-- Trecho do texto --
Discurso no Senado Federal

TORTURA E EXTORSÃO PRATICADA POR POLICIAIS MILITARES EM DIADEMA, SÃO PAULO, E NO RIO DE JANEIRO. TRANSCRIÇÃO NOS ANAIS, DE MATERIA INTITULADA 'OS DESTINOS DE RAMBO E DE JOSINO', DE MARCEU VIEIRA, PUBLICADA PELO JORNAL DO BRASIL, DE ONTEM, NA COLUNA 'COISAS DA POLITICA'.

Autor
Benedita da Silva (PT - Partido dos Trabalhadores/RJ)
Nome completo: Benedita Souza da Silva Sampaio
Casa
Senado Federal
Tipo
Discurso
Resumo por assunto
DIREITOS HUMANOS. SEGURANÇA PUBLICA.:
  • TORTURA E EXTORSÃO PRATICADA POR POLICIAIS MILITARES EM DIADEMA, SÃO PAULO, E NO RIO DE JANEIRO. TRANSCRIÇÃO NOS ANAIS, DE MATERIA INTITULADA 'OS DESTINOS DE RAMBO E DE JOSINO', DE MARCEU VIEIRA, PUBLICADA PELO JORNAL DO BRASIL, DE ONTEM, NA COLUNA 'COISAS DA POLITICA'.
Aparteantes
Pedro Simon.
Publicação
Publicação no DSF de 09/04/1997 - Página 7344
Assunto
Outros > DIREITOS HUMANOS. SEGURANÇA PUBLICA.
Indexação
  • REPUDIO, VIOLENCIA, POLICIAL MILITAR, ESTADO DO RIO DE JANEIRO (RJ), ESTADO DE SÃO PAULO (SP), CRITICA, REPETIÇÃO, OCORRENCIA, DESRESPEITO, DIREITOS HUMANOS, BRASIL.
  • NECESSIDADE, REFORMULAÇÃO, POLICIA MILITAR, OBJETIVO, GARANTIA, SEGURANÇA, POPULAÇÃO.
  • SOLICITAÇÃO, APOIO, PROJETO DE LEI, AUTORIA, ORADOR, OBRIGATORIEDADE, ESTUDO, DIREITOS HUMANOS, FORMAÇÃO PROFISSIONAL, POLICIAL.
  • APRESENTAÇÃO, REQUERIMENTO, CRIAÇÃO, COMISSÃO PROVISORIA, SENADO, DEFESA, DIREITOS HUMANOS, EXPECTATIVA, INCORPORAÇÃO, COMISSÃO DE CONSTITUIÇÃO JUSTIÇA E CIDADANIA.

(Registros)
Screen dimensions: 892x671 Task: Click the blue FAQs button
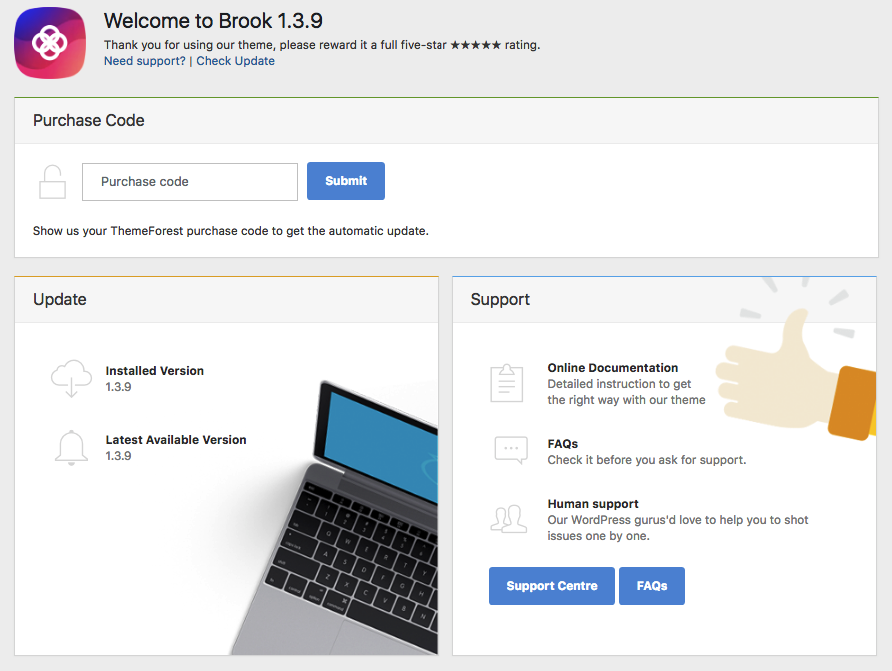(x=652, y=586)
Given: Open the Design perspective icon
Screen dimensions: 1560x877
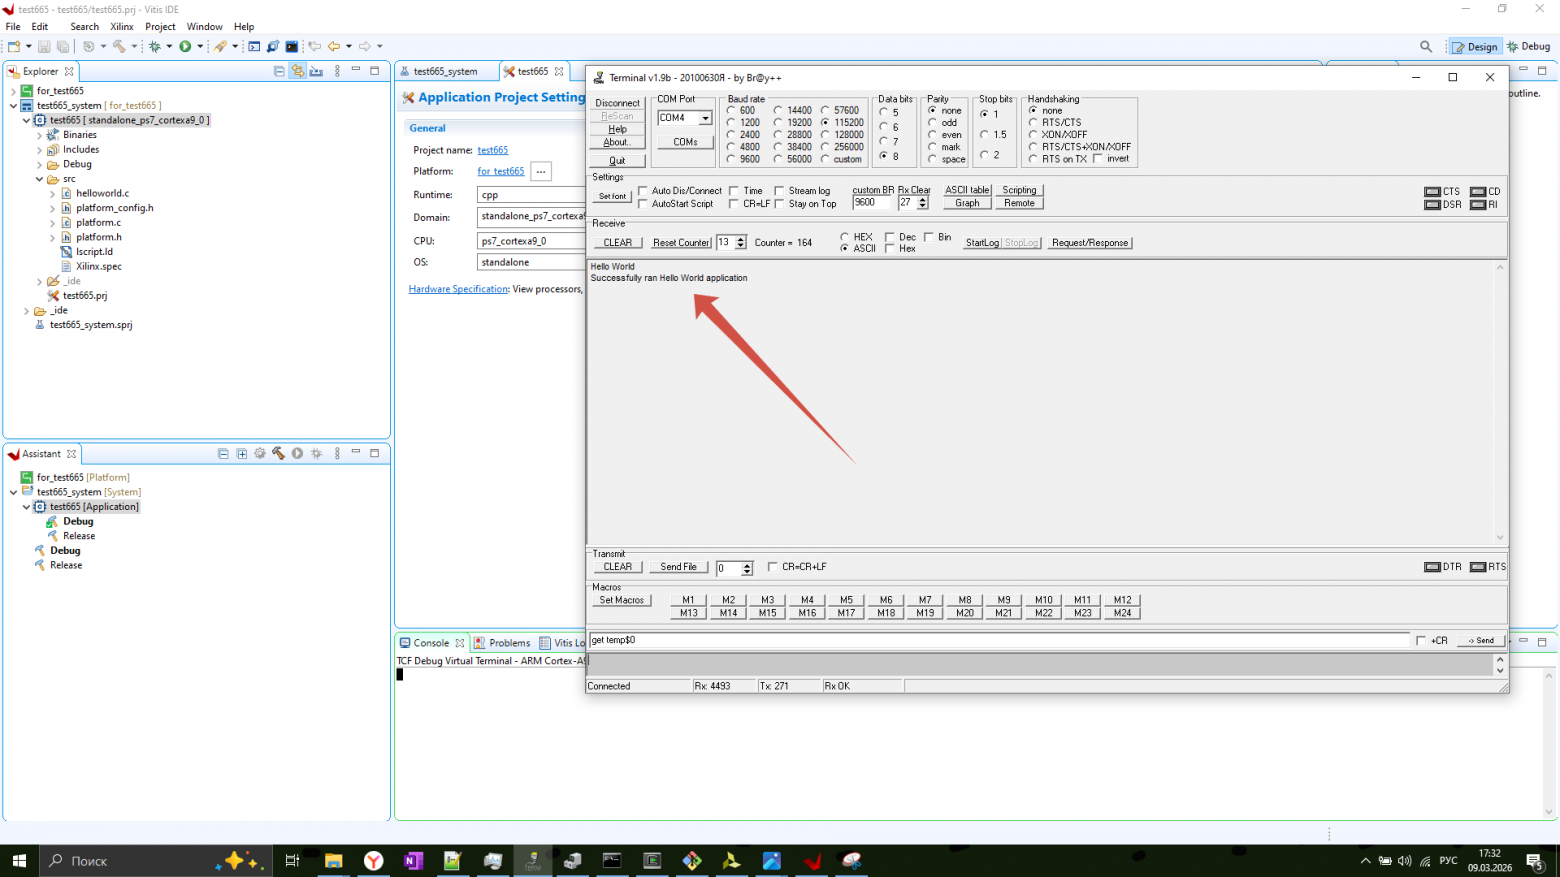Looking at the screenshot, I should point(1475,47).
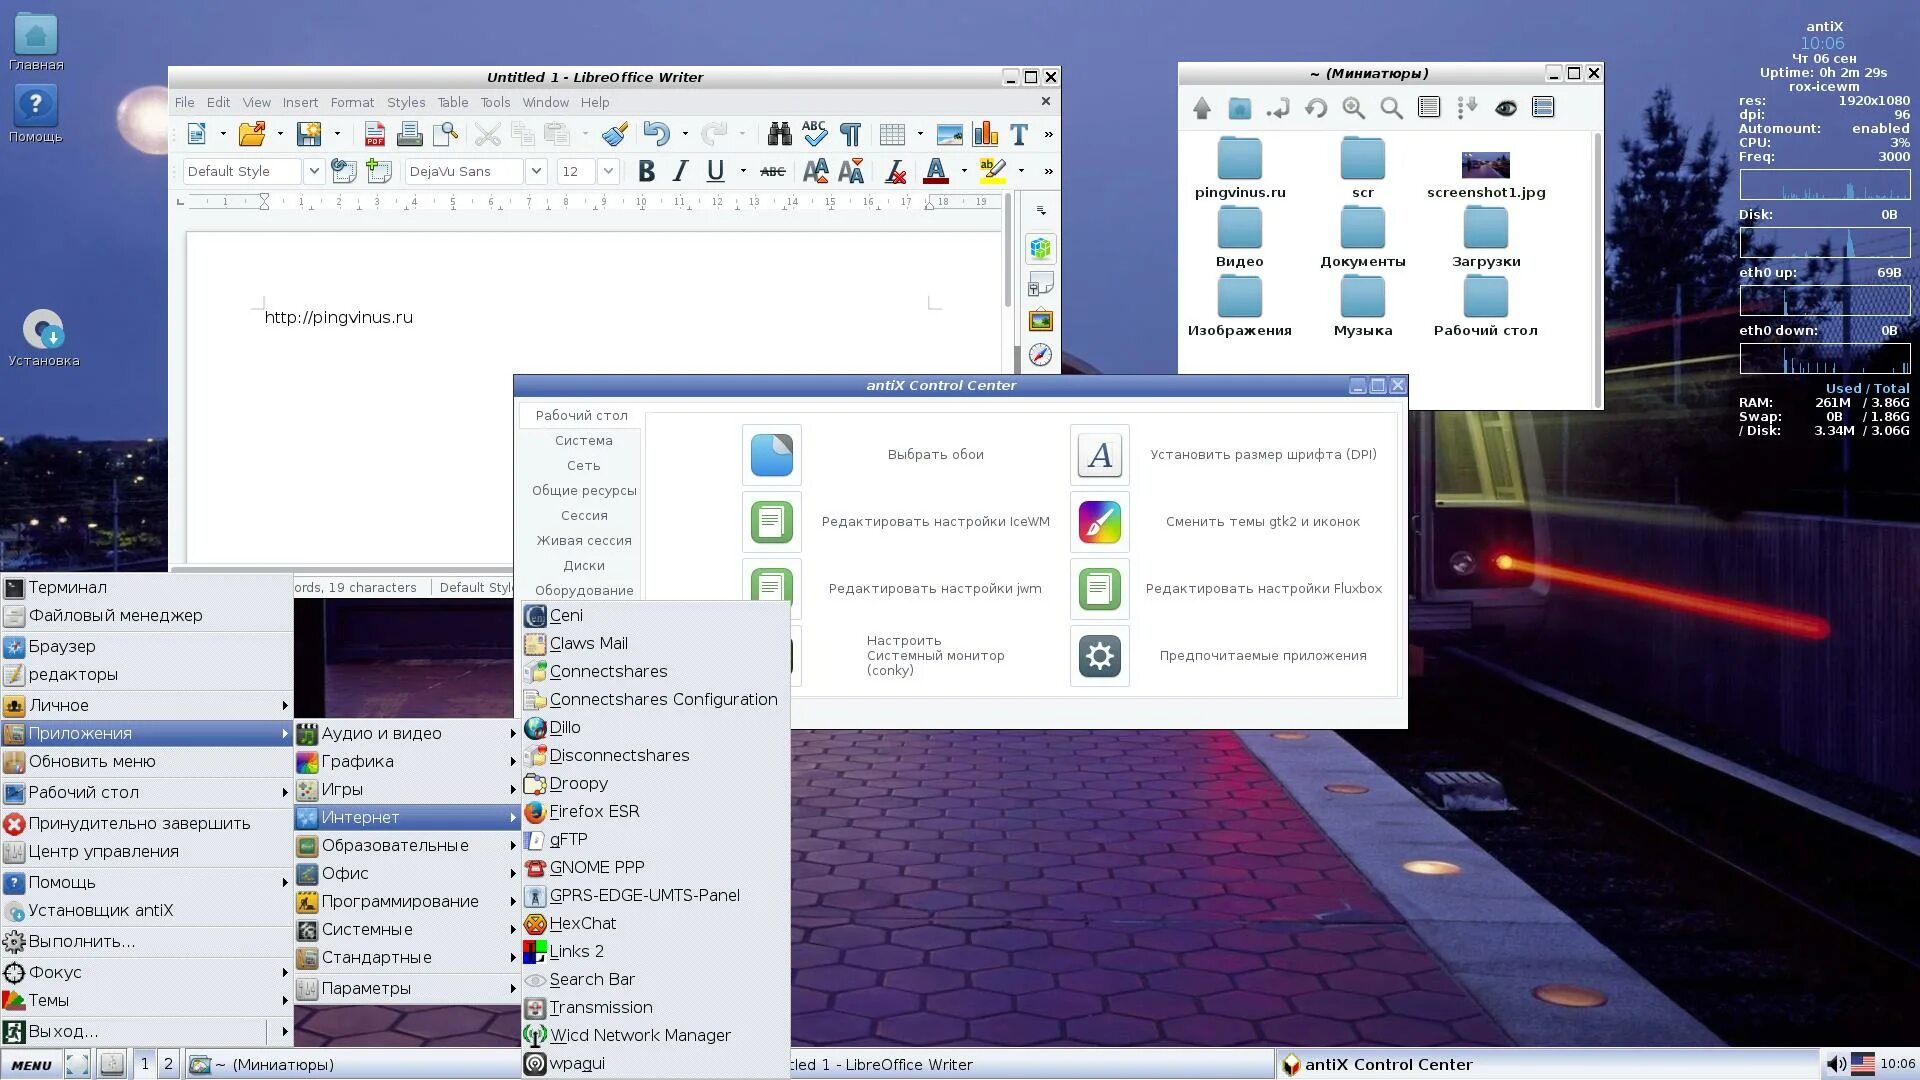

-- Tarefa curta --
Segundo a ficha do discurso no Senado Federal, quem consta como aparteante?

-- Resposta à tarefa --
Pedro Simon.